§ THE DATA
◆ ◆ ◆ ◆ ◆
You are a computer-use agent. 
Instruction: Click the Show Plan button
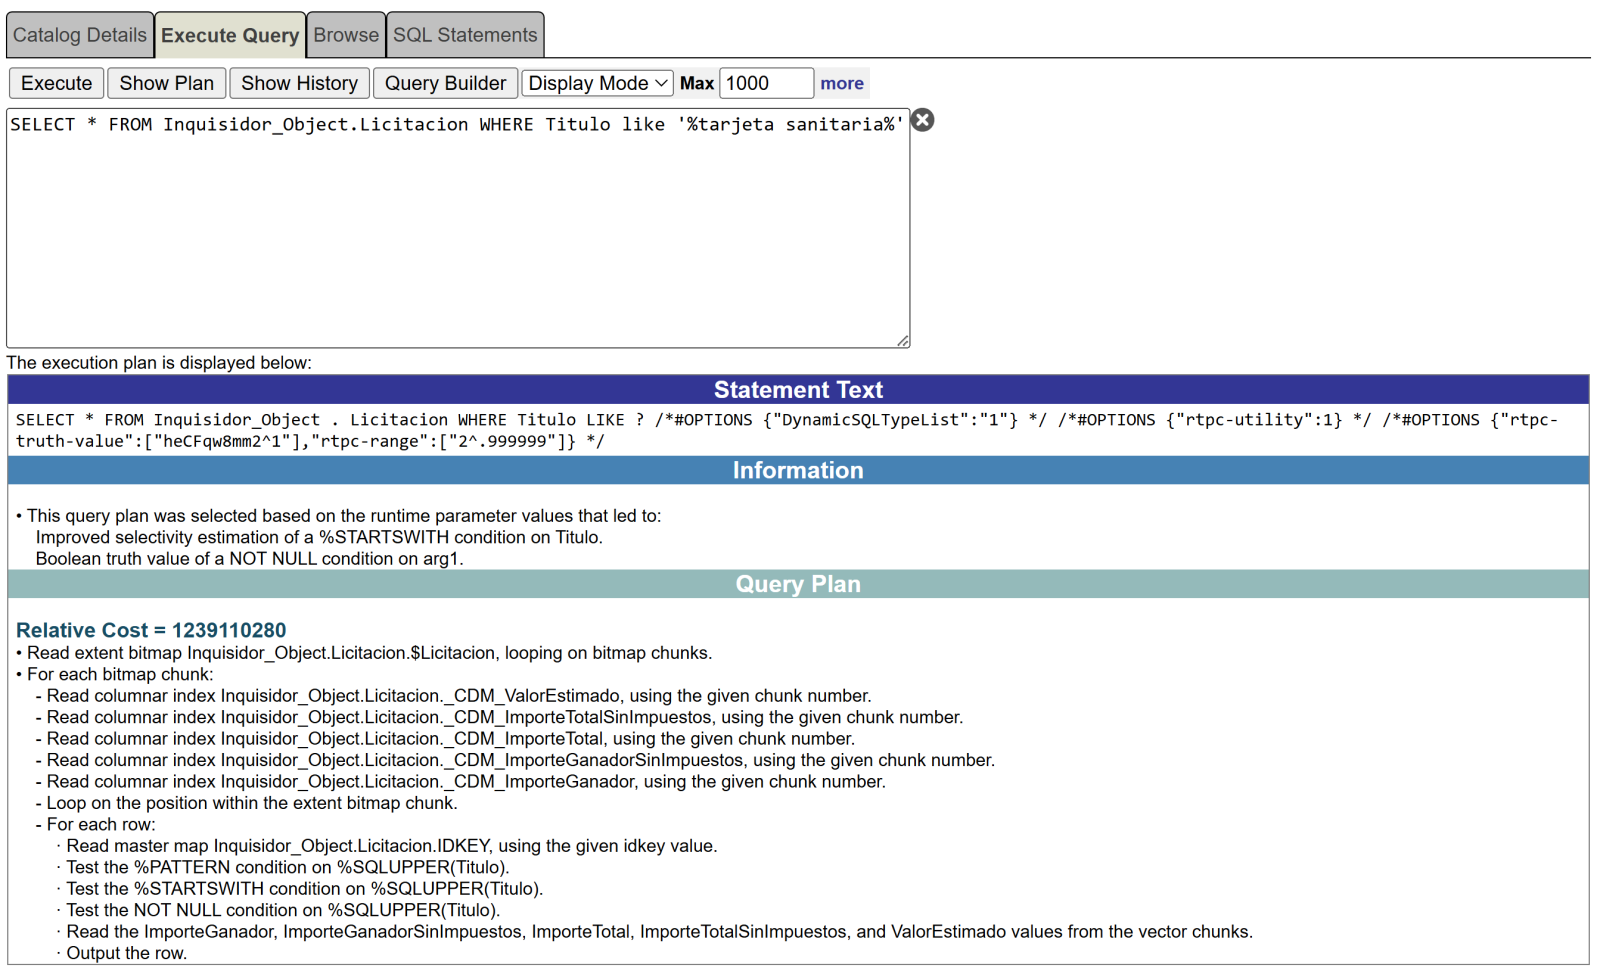click(166, 83)
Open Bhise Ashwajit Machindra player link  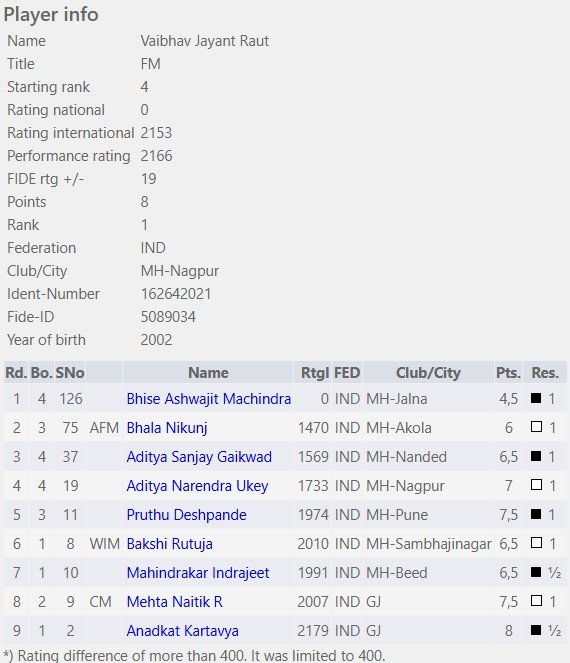(x=208, y=399)

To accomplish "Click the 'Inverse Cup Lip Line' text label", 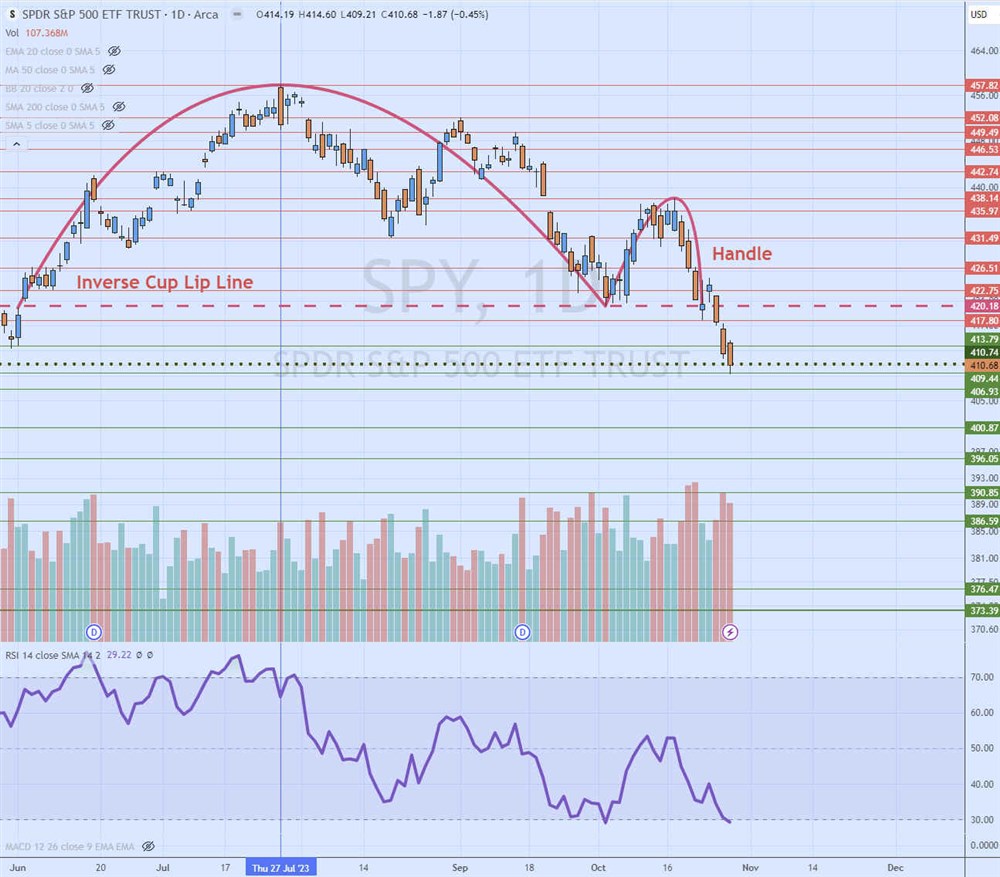I will (x=164, y=282).
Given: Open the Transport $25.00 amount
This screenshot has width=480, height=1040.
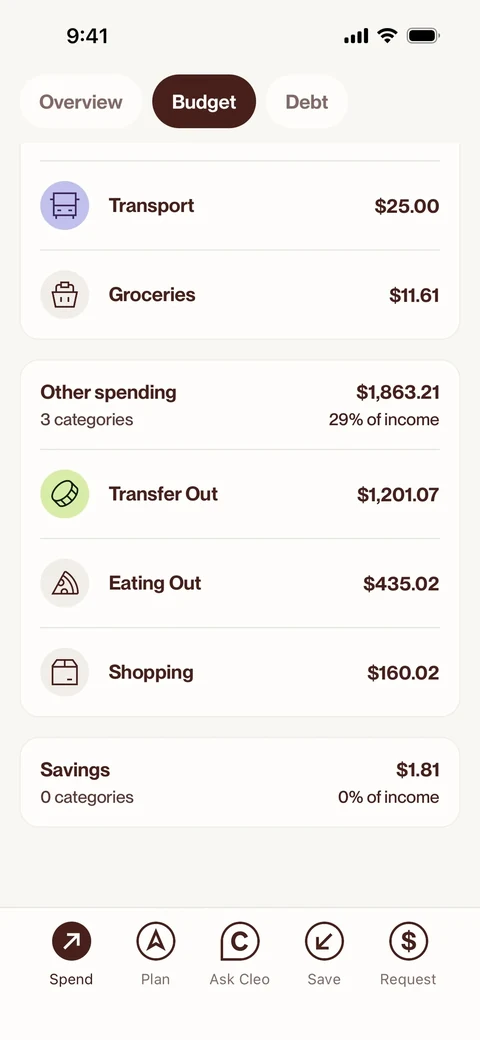Looking at the screenshot, I should pyautogui.click(x=407, y=206).
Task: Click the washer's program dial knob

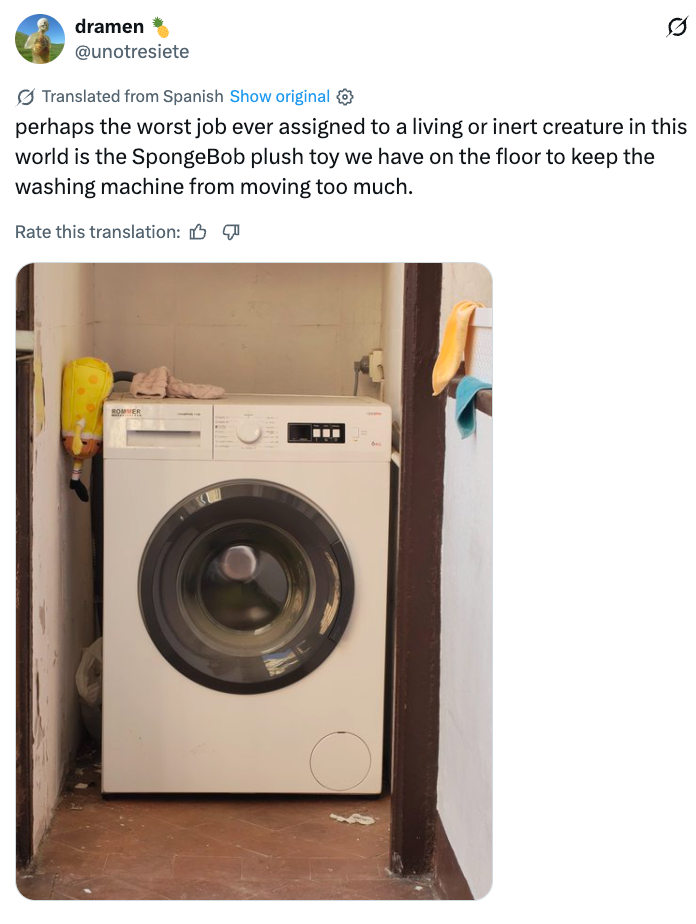Action: (x=249, y=434)
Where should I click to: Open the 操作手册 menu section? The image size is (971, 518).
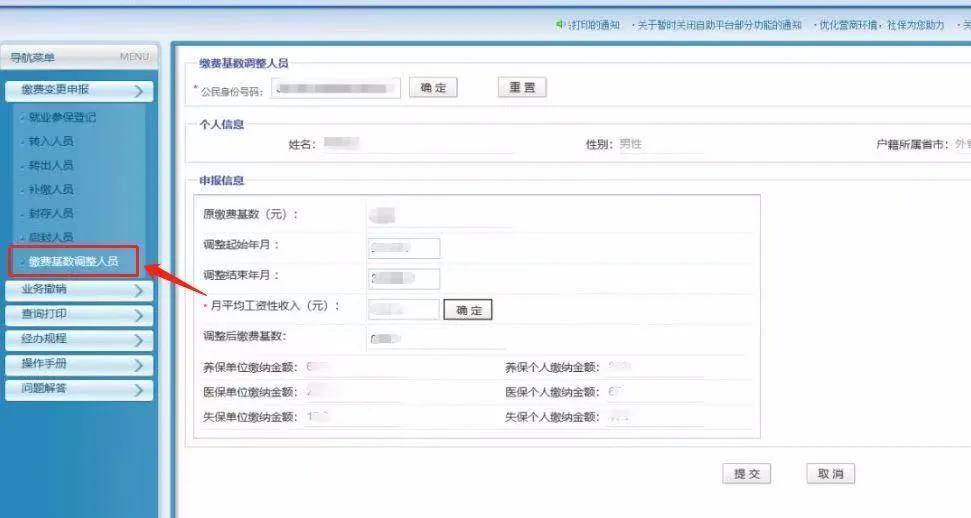click(78, 365)
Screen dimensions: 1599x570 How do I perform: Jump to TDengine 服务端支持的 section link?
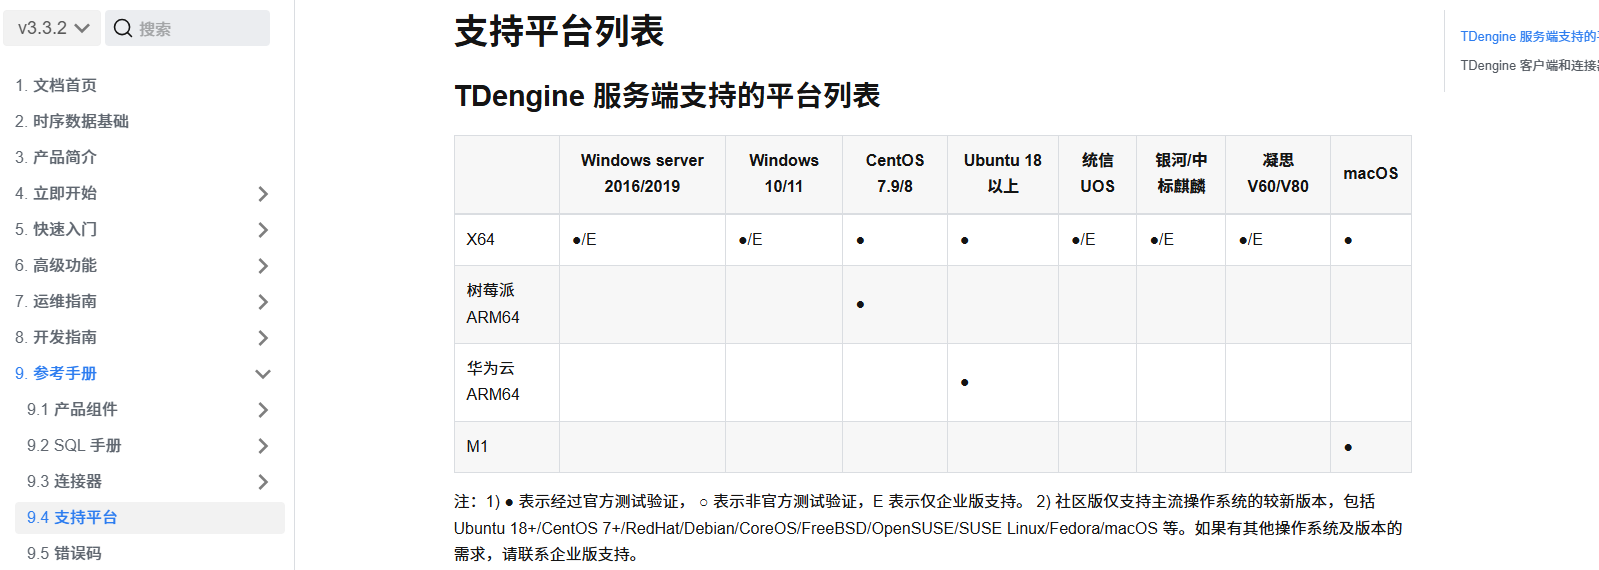[x=1528, y=36]
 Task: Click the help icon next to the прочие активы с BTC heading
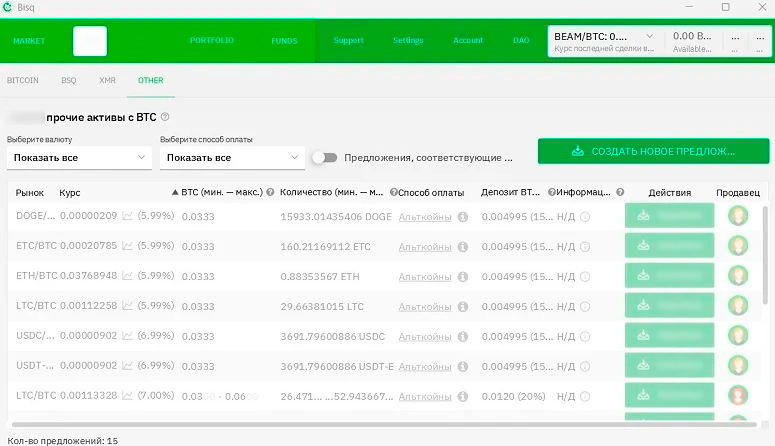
◆ ◆ ◆ ◆ ◆
§ TASK ITEM
Transcription of the lines from the one with "Screen dimensions: 1599x570" through the end of the entries is required, exact and with no pictures.

§ EXERCISE RESPONSE
Screen dimensions: 1599x570 How do I perform: Jump to TDengine 服务端支持的 section link?
[x=1528, y=36]
 Task: Click the help icon next to the прочие активы с BTC heading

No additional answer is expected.